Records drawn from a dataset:

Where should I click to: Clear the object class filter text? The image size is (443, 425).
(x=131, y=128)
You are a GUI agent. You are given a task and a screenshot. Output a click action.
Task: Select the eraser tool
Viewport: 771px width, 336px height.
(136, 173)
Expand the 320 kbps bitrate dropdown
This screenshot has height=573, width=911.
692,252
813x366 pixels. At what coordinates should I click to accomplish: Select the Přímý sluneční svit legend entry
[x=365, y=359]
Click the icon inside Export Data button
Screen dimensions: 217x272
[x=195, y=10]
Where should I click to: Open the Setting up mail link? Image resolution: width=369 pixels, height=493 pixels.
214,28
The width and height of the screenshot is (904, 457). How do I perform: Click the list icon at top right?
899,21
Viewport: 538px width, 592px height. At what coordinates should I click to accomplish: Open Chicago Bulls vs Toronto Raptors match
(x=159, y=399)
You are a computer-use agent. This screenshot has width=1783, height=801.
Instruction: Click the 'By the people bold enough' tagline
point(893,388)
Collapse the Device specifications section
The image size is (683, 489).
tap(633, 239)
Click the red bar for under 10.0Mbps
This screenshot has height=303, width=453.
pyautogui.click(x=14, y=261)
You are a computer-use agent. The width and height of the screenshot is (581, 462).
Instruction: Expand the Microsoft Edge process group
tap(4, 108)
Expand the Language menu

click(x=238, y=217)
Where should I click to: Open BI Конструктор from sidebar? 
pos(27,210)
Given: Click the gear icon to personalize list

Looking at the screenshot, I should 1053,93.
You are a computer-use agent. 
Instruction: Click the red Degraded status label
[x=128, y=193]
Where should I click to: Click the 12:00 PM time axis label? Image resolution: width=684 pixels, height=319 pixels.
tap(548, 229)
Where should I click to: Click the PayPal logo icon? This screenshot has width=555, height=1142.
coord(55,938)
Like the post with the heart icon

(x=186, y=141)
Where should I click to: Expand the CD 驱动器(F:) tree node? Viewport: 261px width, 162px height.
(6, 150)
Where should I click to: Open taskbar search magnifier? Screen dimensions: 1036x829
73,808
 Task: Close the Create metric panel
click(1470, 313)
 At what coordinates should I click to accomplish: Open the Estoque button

Instructions for the task:
From the line containing "Task: Close the Create metric panel" through the last line of the records above, reproduce every line exactly.

Task answer:
 Task: Close the Create metric panel
click(1470, 313)
 At what coordinates should I click to accomplish: Open the Estoque button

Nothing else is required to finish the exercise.